Stored records:

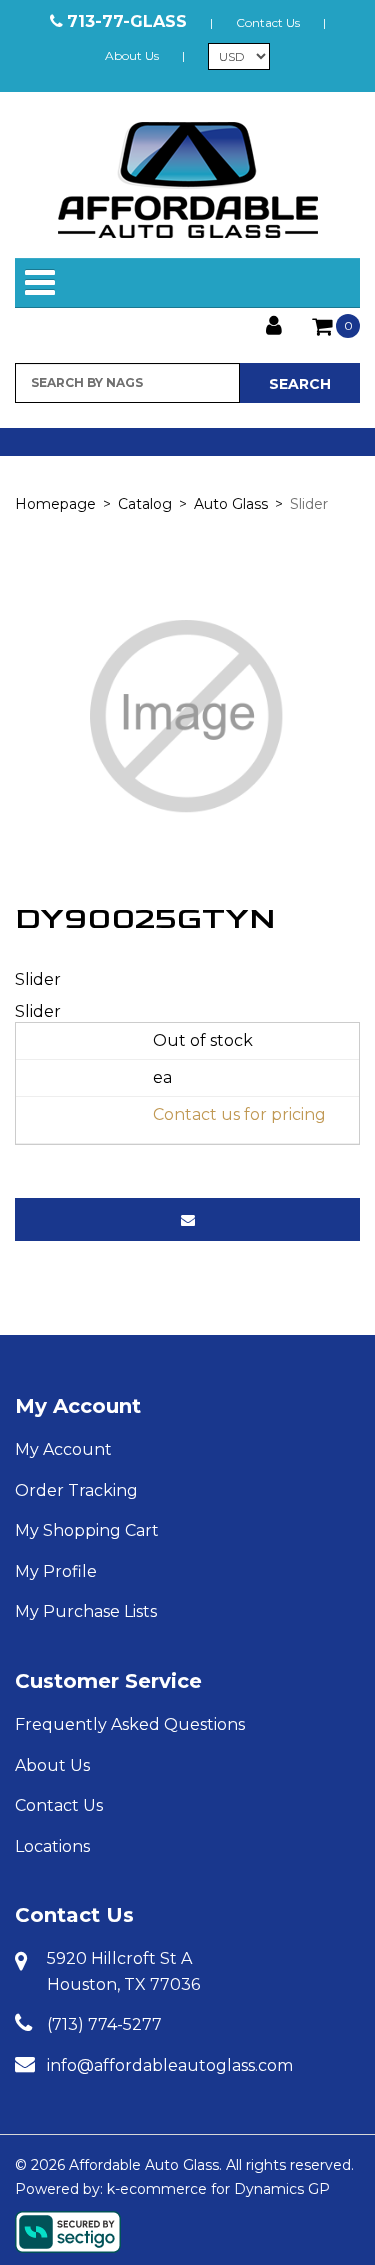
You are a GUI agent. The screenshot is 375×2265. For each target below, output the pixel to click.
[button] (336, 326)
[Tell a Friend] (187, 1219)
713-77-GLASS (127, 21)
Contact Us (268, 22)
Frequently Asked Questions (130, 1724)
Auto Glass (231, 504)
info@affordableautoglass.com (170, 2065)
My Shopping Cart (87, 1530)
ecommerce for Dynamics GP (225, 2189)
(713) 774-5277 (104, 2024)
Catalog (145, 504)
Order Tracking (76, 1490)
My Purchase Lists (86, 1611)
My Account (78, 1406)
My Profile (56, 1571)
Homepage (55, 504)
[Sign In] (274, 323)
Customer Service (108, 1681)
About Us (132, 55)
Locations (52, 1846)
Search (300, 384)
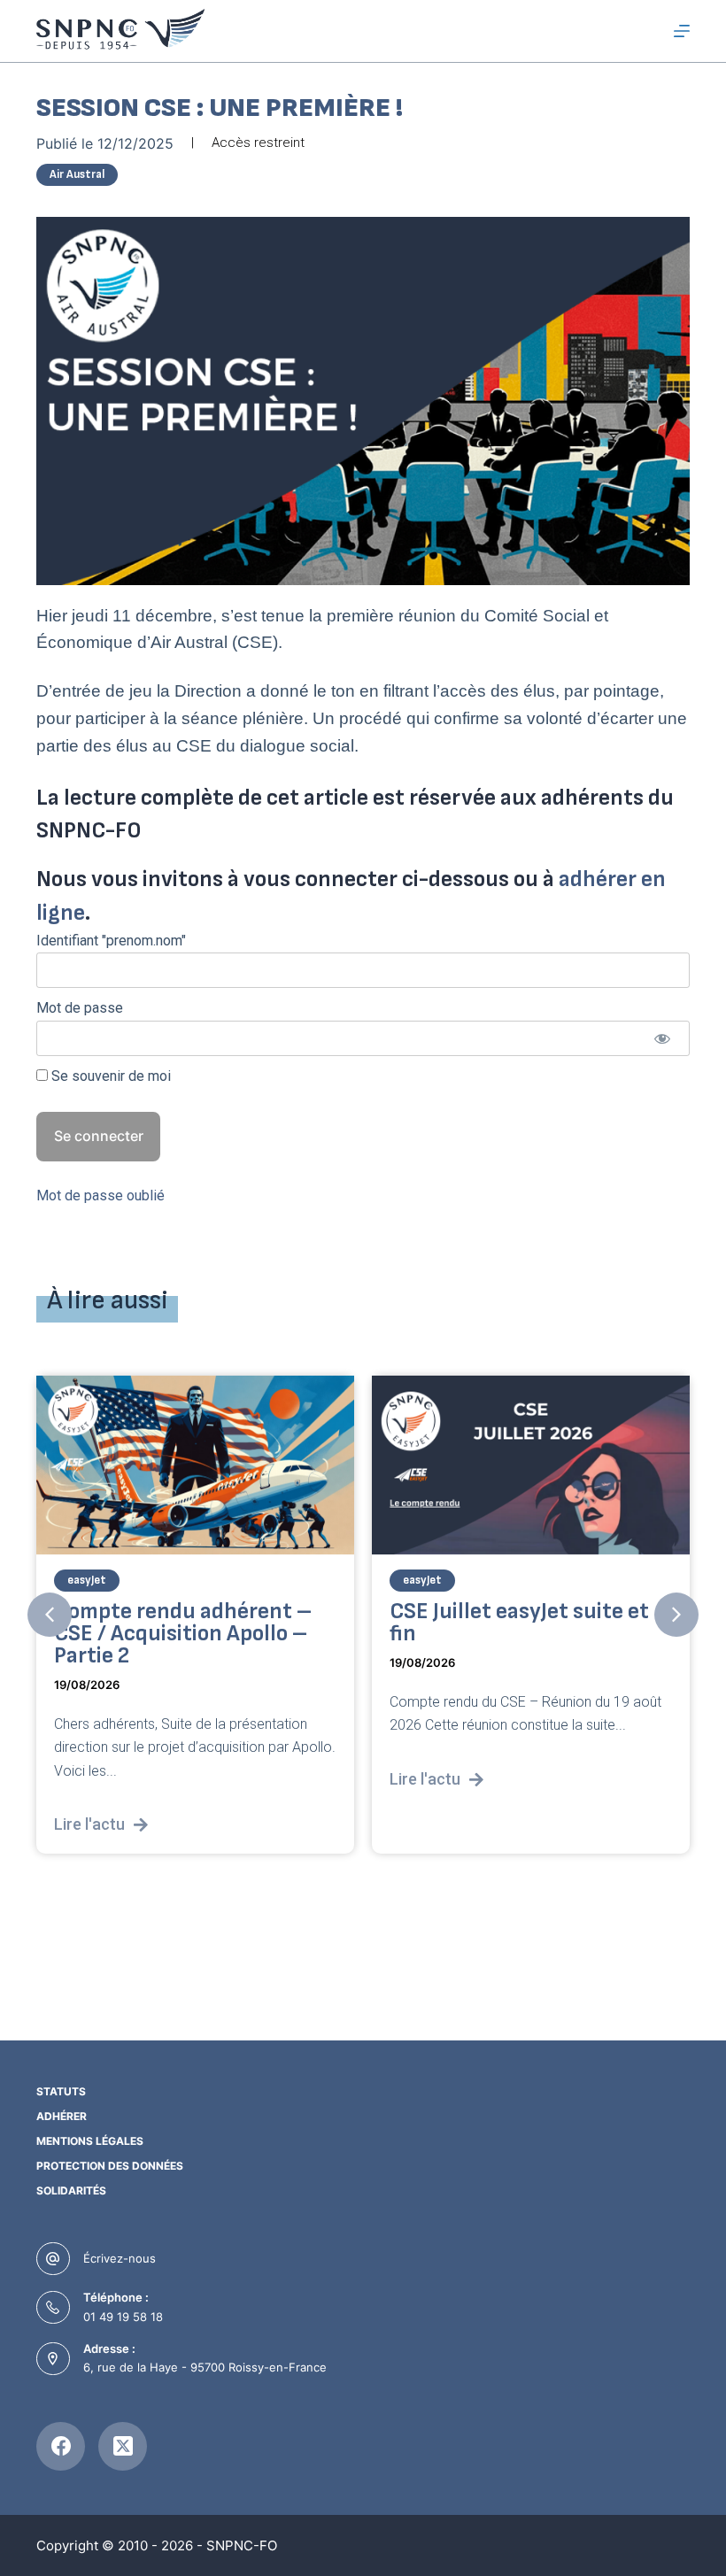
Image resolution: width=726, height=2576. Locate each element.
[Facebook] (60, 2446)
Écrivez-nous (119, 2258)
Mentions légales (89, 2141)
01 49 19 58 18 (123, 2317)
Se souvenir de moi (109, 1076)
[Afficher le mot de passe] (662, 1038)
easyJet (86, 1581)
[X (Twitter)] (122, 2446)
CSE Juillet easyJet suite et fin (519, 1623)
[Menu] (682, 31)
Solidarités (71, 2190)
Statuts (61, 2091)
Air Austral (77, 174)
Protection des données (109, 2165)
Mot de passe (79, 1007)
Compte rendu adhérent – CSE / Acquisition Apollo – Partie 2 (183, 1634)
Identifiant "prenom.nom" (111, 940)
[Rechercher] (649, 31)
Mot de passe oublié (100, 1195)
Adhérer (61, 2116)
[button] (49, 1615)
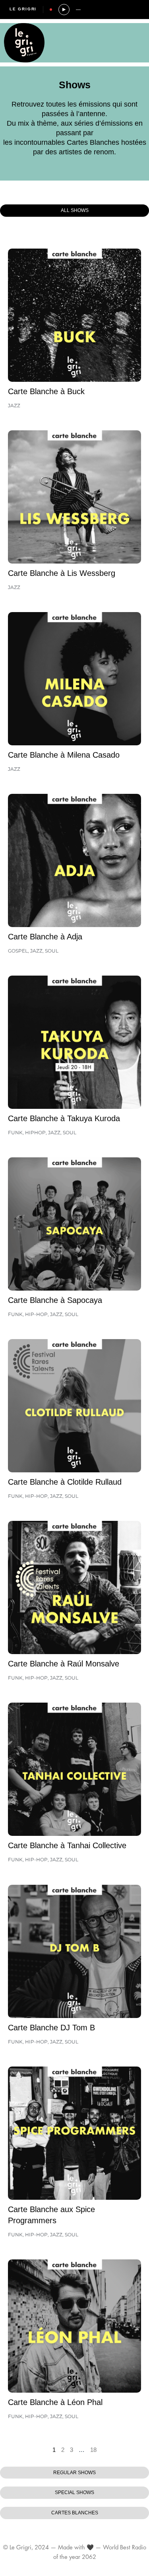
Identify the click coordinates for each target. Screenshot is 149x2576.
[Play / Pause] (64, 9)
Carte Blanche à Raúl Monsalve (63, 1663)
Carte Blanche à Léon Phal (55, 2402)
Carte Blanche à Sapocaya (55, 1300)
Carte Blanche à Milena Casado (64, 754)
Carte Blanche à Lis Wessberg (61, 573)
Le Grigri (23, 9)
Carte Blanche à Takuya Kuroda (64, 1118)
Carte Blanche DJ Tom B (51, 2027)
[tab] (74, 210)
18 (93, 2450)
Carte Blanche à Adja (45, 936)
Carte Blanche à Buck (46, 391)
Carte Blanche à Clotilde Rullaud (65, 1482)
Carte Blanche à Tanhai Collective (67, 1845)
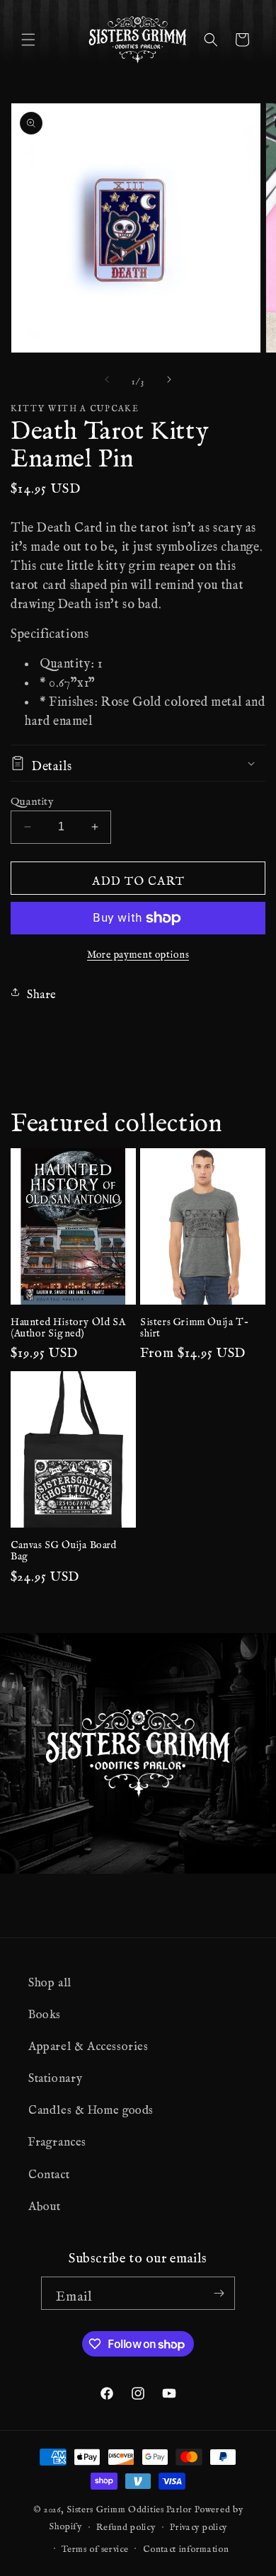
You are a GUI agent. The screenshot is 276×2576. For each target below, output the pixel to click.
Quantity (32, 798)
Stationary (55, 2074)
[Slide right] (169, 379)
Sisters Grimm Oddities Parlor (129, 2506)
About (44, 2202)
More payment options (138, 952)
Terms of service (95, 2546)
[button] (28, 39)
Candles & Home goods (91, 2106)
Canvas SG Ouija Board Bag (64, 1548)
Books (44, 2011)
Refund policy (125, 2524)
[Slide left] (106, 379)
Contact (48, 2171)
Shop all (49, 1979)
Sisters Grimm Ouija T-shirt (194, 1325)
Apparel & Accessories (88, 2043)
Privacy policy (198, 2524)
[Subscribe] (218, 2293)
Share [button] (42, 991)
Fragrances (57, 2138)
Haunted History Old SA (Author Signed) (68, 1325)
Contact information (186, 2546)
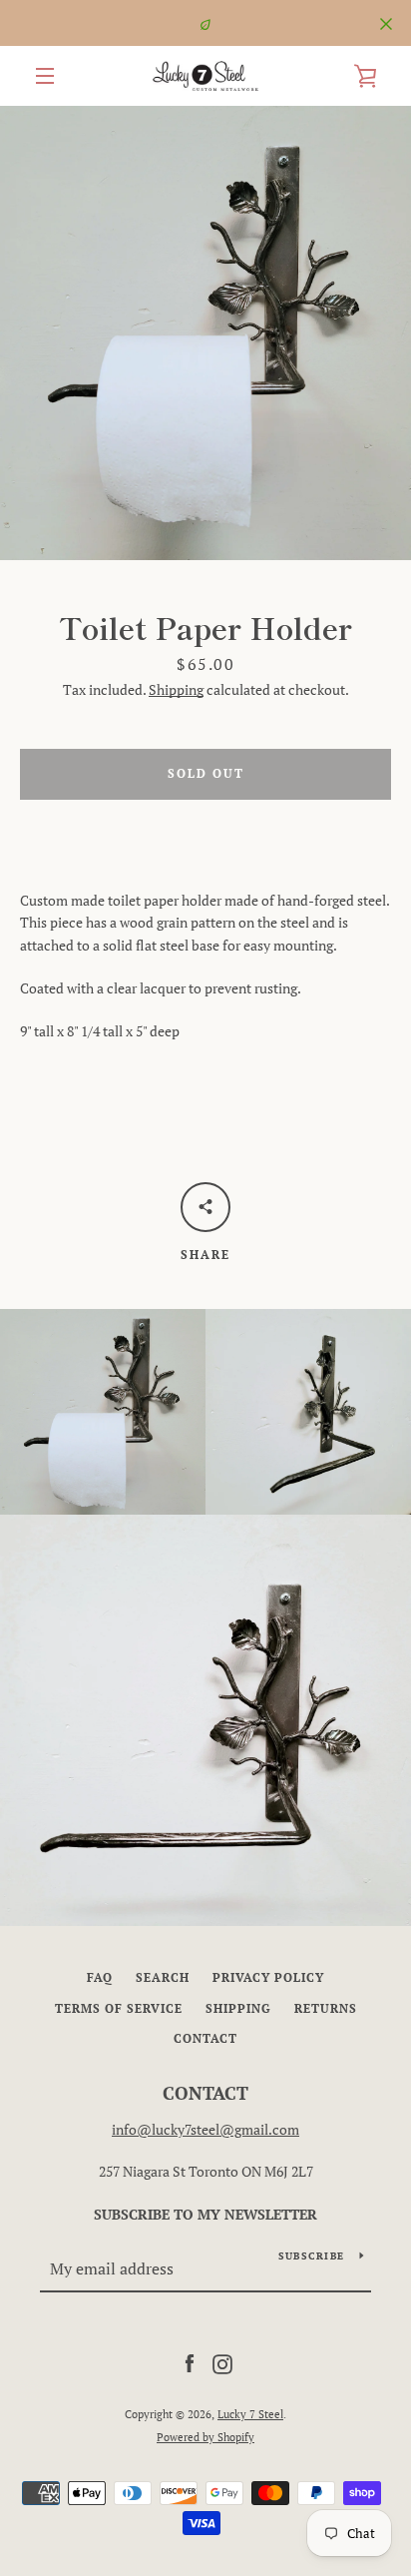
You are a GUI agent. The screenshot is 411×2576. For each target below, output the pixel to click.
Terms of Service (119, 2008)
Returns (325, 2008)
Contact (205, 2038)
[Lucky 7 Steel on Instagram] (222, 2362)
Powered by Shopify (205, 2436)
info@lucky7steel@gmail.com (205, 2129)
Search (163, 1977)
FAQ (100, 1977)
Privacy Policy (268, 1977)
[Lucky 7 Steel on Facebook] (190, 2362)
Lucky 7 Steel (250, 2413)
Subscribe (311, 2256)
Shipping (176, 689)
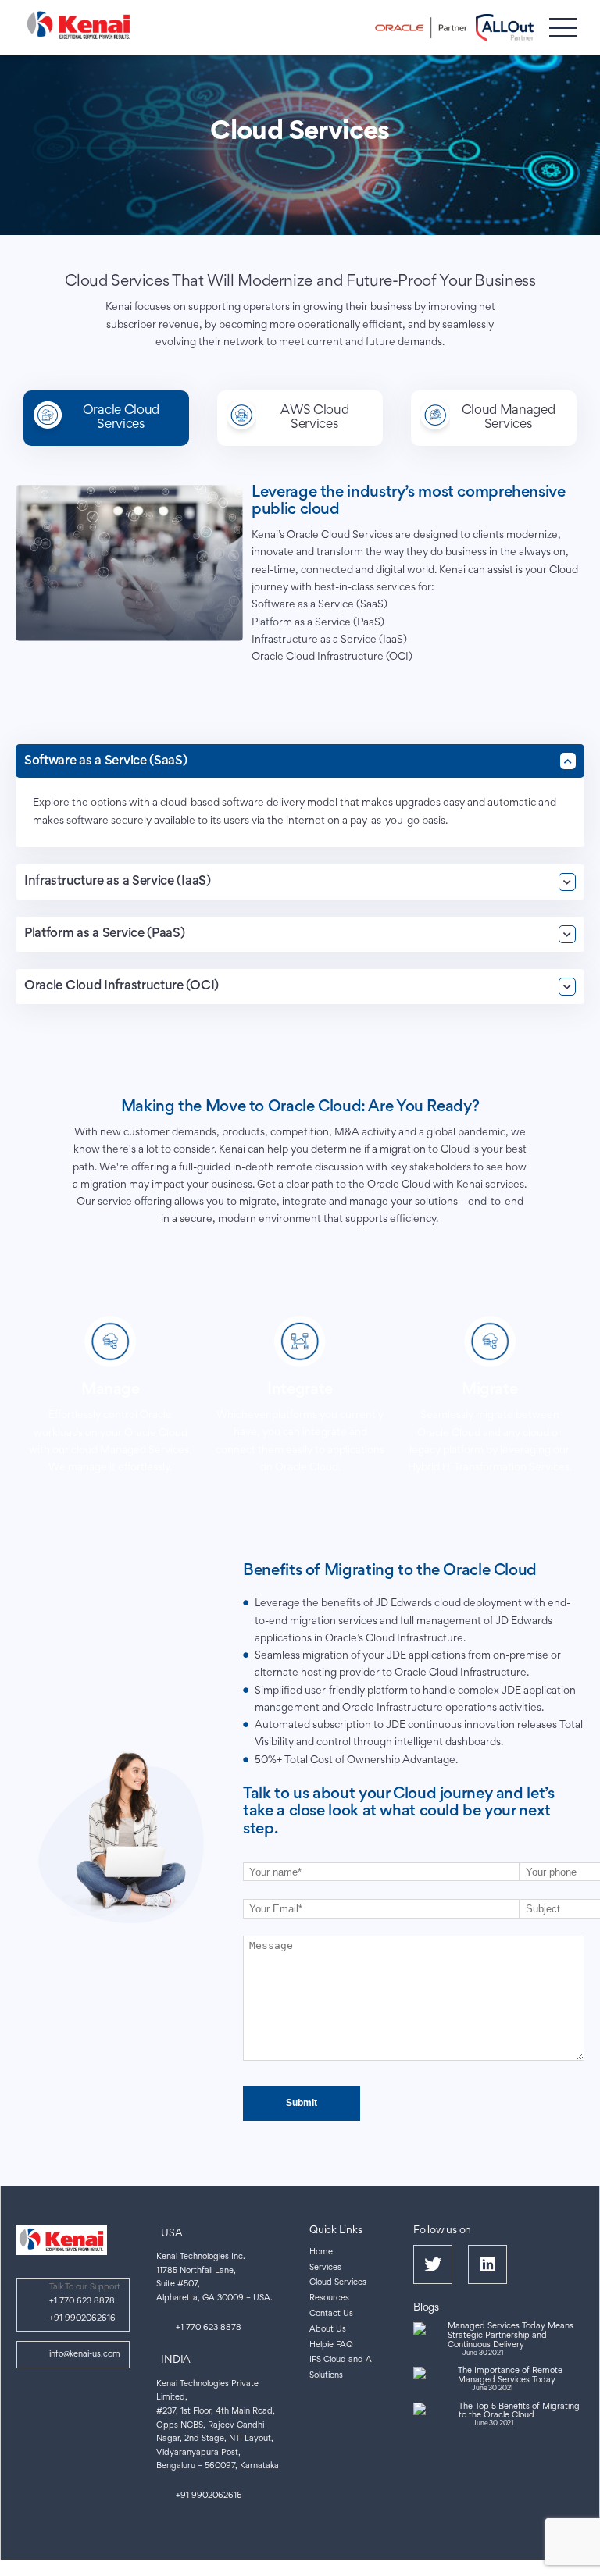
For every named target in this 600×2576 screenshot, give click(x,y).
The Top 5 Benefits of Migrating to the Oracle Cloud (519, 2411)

Work task ▸
Scan the lines above for the word "Carte" and copy every one where it occurs.

Written answer ▸
Carte Blanche à Raúl Monsalve (63, 1663)
Carte Blanche à Léon Phal (55, 2402)
Carte Blanche à Sapocaya (55, 1300)
Carte Blanche à Milena Casado (64, 754)
Carte Blanche à Lis Wessberg (61, 573)
Carte Blanche à Takuya Kuroda (64, 1118)
Carte Blanche DJ Tom B (51, 2027)
Carte Blanche à Adja (45, 936)
Carte Blanche à Buck (46, 391)
Carte Blanche à Clotilde Rullaud (65, 1482)
Carte Blanche à Tanhai Collective (67, 1845)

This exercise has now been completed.